Os principais especialistas e profissionais do setor portuário nacional se reuniram hoje para o primeiro dia de debates no evento Port Finance International, no Rio de Janeiro. Realizado na Bolsa de Valores do Rio, o evento teve como tema principal o futuro do setor após a entrada em vigor da nova lei dos portos, que entre outras medidas, adotou o funcionamento 24 horas de alguns portos no país, como o do Rio de Janeiro e o de Santos.
Na opinião de Luíz Felipe Pinheiro, coordenador de energia e infraestrutura do escritório da presidência da República, o setor portuário ainda precisa de muitas melhorias na infraestrutura para que novos investimentos sejam feitos. Ele lembrou que os portos foram os primeiros a serem abertos ao mercado e hoje, ele é o pior setor para se investir.
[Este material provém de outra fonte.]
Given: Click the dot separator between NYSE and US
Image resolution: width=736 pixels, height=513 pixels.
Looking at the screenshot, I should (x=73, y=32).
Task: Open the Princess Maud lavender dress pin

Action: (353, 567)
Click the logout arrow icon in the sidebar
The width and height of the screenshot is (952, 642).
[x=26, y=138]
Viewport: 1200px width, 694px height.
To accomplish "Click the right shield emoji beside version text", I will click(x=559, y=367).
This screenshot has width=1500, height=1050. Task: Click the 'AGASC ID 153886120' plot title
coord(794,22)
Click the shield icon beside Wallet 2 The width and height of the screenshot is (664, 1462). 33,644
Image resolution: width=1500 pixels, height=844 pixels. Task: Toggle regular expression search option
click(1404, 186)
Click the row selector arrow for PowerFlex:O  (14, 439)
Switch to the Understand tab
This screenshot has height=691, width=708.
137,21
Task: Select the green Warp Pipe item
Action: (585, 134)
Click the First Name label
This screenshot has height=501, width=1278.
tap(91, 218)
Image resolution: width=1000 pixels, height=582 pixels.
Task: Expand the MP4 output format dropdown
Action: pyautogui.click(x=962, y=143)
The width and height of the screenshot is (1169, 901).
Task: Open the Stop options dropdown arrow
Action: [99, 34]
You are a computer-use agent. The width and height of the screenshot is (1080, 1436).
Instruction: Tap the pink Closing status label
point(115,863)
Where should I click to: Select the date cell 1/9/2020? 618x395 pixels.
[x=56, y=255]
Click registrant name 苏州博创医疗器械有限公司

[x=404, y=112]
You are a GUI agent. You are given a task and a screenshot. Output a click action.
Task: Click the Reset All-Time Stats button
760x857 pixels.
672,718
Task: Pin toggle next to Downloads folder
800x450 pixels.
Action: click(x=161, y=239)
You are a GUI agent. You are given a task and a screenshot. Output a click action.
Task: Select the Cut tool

Por isso, ele ressaltou a importância da nova lei dos portos, que busca agilizar os investimentos públicos, aumentar a eficiência portuária, destravar investimentos e fazer um planejamento logístico nacional. Com 128 terminais de uso privado e 34 portos públicos, o setor movimentou no ano passado 904 milhões de toneladas. Para os especialistas, o grande problema dos portos brasileiros não é falta de recursos e sim problema de gestão dos recursos.
"O grande problema está na gestão dos recursos, na alta burocracia, o que prejudica a produtividade dos portos brasileiros", disse Sérgio Aquino, diretor da SPA Consult.
Fernando Fonseca, diretor da Agência Nacional de Transportes Aquaviários (Antaq) acredita que o novo modelo vai ajudar a modernizar o setor e que o governo está empenhado em aumentar os investimentos, eliminando barreiras que interrompem esse processo de reformulação.